The principal defense offered by defendant was that he had borrowed, in good faith, bonds belonging to the estate and had paid interest on the loan, acting under the alleged honest belief that such borrowing was not a breach of fiduciary duty. In order to disprove this defense, the People offered in evidence, as admissions by the defendant, the intermediate account filed by him in the Surrogate's Court and the preliminary draft thereof prepared by defendant about two weeks beforehand. These two documents are inconsistent because, while the account in final form states that the defendant borrowed bonds from the estate and paid interest on the loan, the preliminary draft makes no mention of these facts. Thus both documents were offered to prove circumstantially that the defense of having borrowed these bonds in alleged good faith was a mere afterthought and, therefore, showed guilty knowledge on the part of defendant.

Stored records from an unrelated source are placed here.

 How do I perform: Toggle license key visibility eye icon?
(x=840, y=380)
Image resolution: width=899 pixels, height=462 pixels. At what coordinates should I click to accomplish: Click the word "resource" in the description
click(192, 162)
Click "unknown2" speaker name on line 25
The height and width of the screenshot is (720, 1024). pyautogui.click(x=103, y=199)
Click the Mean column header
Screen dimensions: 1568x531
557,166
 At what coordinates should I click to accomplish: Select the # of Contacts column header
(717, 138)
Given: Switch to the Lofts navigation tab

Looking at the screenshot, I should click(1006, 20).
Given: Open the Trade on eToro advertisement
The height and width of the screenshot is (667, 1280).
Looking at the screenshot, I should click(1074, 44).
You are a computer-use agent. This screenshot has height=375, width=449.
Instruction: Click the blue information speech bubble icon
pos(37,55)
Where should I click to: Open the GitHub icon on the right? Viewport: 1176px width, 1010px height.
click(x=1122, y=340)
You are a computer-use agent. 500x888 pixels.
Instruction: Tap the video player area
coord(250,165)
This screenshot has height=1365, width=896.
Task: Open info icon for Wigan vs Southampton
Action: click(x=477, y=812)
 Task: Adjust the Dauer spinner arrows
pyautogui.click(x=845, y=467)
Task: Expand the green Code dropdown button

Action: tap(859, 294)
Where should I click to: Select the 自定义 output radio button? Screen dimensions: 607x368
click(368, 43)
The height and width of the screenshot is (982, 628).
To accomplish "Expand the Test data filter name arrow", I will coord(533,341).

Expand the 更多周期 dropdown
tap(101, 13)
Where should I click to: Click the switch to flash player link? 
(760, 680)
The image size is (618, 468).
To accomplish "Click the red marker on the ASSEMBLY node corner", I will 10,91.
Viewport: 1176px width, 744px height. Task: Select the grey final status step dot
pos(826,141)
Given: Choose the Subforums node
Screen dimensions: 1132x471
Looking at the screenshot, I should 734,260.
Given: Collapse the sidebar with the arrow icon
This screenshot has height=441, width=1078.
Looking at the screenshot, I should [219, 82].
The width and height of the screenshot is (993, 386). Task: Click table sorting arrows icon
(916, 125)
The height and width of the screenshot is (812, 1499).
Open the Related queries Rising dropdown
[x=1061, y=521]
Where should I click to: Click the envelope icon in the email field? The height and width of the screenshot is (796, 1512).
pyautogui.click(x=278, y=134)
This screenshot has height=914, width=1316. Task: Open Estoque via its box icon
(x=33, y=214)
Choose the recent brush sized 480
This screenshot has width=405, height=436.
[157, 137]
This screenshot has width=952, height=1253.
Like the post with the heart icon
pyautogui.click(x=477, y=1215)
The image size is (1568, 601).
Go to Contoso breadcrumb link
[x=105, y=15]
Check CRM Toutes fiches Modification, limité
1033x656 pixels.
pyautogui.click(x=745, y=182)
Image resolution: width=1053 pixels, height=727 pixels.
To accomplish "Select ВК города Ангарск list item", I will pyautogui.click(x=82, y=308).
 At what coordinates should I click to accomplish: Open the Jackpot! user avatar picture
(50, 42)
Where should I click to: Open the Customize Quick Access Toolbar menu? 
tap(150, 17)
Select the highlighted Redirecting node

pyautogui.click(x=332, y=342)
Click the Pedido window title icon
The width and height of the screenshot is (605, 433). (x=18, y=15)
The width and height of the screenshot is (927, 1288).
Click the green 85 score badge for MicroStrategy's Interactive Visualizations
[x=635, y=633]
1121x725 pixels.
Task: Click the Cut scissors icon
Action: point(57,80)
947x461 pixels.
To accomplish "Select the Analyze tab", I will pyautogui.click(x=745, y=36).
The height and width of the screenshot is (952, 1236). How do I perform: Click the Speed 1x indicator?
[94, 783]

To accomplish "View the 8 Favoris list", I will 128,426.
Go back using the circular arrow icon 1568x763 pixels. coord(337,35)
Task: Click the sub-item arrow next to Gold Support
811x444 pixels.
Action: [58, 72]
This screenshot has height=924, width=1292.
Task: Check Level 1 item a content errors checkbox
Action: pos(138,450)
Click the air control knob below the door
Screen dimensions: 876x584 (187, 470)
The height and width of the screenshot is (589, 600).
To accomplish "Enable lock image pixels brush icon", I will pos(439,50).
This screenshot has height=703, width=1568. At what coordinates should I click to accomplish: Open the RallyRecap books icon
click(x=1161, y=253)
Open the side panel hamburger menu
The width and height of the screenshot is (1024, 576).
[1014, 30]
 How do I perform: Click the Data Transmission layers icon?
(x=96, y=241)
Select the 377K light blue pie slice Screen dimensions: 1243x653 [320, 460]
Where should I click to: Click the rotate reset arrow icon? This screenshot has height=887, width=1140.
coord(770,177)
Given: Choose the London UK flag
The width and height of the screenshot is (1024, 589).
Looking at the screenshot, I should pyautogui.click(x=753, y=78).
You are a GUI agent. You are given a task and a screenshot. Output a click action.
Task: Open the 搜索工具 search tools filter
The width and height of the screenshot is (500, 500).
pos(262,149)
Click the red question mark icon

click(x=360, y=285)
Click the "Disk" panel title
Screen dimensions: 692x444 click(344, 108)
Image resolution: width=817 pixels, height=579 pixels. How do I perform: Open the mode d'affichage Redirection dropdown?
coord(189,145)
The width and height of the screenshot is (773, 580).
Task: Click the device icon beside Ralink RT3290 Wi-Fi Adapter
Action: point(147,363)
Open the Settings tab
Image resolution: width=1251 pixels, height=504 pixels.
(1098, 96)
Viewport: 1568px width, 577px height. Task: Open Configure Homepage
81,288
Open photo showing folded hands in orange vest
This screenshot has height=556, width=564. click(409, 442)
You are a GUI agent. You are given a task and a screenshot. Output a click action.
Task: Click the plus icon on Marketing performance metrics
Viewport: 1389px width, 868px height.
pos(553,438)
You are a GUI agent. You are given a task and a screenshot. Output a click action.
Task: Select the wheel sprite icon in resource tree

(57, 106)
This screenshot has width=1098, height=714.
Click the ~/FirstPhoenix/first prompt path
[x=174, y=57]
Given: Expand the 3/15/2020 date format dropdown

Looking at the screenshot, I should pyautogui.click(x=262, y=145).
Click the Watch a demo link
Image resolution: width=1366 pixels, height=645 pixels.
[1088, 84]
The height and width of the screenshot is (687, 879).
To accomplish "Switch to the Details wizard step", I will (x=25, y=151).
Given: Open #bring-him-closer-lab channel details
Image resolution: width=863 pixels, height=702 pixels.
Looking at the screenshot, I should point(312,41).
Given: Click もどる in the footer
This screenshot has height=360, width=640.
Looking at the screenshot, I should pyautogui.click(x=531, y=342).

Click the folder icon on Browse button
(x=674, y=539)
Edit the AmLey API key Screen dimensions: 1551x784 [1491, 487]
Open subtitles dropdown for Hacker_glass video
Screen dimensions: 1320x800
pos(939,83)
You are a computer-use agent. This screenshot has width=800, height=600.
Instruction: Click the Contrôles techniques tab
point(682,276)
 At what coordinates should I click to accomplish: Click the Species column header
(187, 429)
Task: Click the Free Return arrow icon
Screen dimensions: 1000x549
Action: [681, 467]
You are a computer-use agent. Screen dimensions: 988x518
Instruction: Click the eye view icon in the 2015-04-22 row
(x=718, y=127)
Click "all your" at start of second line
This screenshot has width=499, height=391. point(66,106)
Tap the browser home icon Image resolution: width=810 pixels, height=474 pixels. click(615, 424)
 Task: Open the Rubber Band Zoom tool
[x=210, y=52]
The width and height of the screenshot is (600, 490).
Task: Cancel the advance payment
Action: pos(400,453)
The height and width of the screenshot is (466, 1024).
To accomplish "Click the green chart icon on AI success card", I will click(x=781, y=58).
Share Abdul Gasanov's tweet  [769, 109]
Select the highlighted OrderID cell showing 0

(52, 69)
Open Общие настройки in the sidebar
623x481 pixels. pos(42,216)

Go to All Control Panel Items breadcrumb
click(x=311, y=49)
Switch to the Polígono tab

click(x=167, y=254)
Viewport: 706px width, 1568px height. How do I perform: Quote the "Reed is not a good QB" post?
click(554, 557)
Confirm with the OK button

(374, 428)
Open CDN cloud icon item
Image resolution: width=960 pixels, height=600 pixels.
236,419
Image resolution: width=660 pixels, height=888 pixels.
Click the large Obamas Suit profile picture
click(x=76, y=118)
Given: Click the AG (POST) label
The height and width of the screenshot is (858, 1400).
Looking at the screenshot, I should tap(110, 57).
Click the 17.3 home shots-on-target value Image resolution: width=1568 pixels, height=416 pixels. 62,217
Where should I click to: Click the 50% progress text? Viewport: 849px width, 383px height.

Section 392-a of the Code of Criminal Procedure provides as follows: "Pleading in civil action. A pleading in a civil action cannot be used, in a criminal prosecution against the party, as proof of a fact admitted or alleged therein."
The intermediate account was a pleading in a civil action (Surrogate's Court Act, §§ 48, 49, 51; Matter of Kilborn,232 App. Div. 580, 582), which was offered by the People to prove a fact admitted or alleged therein, namely, that defendant had stated that he had borrowed certain bonds from the estate. The People then introduced in evidence the preliminary draft of the account to prove that defendant had made an inconsistent statement only a short time before. The introduction in evidence of the account for this purpose is clearly prohibited by section 392-a, and requires a reversal.
It is no answer to argue that the pleading, instead of being offered as proof of a fact admitted or alleged therein, was offered rather in disproof of a fact admitted therein, so that its use was not forbidden. So to construe the language of the statute would be to *Page 676 disregard both its intent and spirit because the same policy that prohibits the use of a pleading to prove a fact admitted therein would certainly prohibit the use of the pleading to disprove such a fact. The section of the Code in question is a criminal statute and should be construed so as to afford the protection to defendants intended by the Legislature.
The judgment of conviction should be reversed and a new trial granted.